Axe 1 : Détection des alarmines S100 par le récepteur RAGE en contexte cancéreux

Les protéines S100, spécifiques des vertébrés, sont normalement présentes à l’intérieur des cellules où, en fixant le calcium, elles régulent des processus cellulaires calcium-dépendants incluant la transcription, la dynamique du cytosquelette, la croissance et la différenciation des cellules ainsi que l’homéostasie du calcium. Dans un contexte de stress cellulaire et d’inflammation lié au développement d’un cancer, les protéines S100 sont surexprimées et peuvent être relâchées dans le milieu extracellulaire où elles deviennent des molécules de danger reconnues par le récepteur RAGE, ce qui induit une réponse pro-inflammatoire favorisant la progression tumorale. En conséquence, les interactions RAGE-S100 constituent une cible prometteuse pour le développement de nouvelles thérapies anti-cancéreuses.


Figure 2 :
 Structure cristallographique du complexe RAGE-S100A6 à 2.3 Å de résolution (haut). Forme canonique apo (en bas à gauche) et nouvelle forme observée en présence de RAGE (en bas à droite) pour l'homodimère S100A6.

:: CONSIGNE DE TRAVAIL ::
Prélevez dans l'extrait sur les protéines S100 le passage qui va de « Les protéines S100, spécifiques » à « nouvelles thérapies anti-cancéreuses. », sans y changer un mot. Appuyez-vous uniquement sur l'extrait.

[Entrées de données recueillies]
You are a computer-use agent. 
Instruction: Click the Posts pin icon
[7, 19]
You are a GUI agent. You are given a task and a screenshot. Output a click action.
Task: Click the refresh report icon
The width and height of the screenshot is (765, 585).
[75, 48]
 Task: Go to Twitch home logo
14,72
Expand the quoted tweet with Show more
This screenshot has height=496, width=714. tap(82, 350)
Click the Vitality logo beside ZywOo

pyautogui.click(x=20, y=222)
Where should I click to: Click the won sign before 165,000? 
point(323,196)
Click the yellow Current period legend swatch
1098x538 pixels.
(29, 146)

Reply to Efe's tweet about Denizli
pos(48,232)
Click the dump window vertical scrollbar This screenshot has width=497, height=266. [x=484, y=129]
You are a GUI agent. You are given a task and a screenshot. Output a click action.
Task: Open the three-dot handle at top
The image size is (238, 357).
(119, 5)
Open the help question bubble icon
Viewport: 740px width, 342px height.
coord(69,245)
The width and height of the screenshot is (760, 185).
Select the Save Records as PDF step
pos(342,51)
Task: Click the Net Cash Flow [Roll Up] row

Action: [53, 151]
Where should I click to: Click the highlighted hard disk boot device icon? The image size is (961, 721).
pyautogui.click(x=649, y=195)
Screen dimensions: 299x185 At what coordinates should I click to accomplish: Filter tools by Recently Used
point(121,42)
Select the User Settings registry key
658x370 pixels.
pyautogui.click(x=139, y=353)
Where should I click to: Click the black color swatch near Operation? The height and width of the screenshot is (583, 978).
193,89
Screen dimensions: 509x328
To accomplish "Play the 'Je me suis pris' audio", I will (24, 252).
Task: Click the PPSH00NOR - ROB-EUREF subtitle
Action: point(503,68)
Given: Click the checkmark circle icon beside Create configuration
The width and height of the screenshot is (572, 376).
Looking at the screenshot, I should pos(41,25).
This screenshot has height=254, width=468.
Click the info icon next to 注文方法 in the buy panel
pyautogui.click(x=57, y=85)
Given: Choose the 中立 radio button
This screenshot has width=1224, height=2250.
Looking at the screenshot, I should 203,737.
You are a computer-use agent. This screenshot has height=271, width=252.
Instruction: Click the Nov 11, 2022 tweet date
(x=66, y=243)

:: RÉPONSE ATTENDUE ::
Les protéines S100, spécifiques des vertébrés, sont normalement présentes à l’intérieur des cellules où, en fixant le calcium, elles régulent des processus cellulaires calcium-dépendants incluant la transcription, la dynamique du cytosquelette, la croissance et la différenciation des cellules ainsi que l’homéostasie du calcium. Dans un contexte de stress cellulaire et d’inflammation lié au développement d’un cancer, les protéines S100 sont surexprimées et peuvent être relâchées dans le milieu extracellulaire où elles deviennent des molécules de danger reconnues par le récepteur RAGE, ce qui induit une réponse pro-inflammatoire favorisant la progression tumorale. En conséquence, les interactions RAGE-S100 constituent une cible prometteuse pour le développement de nouvelles thérapies anti-cancéreuses.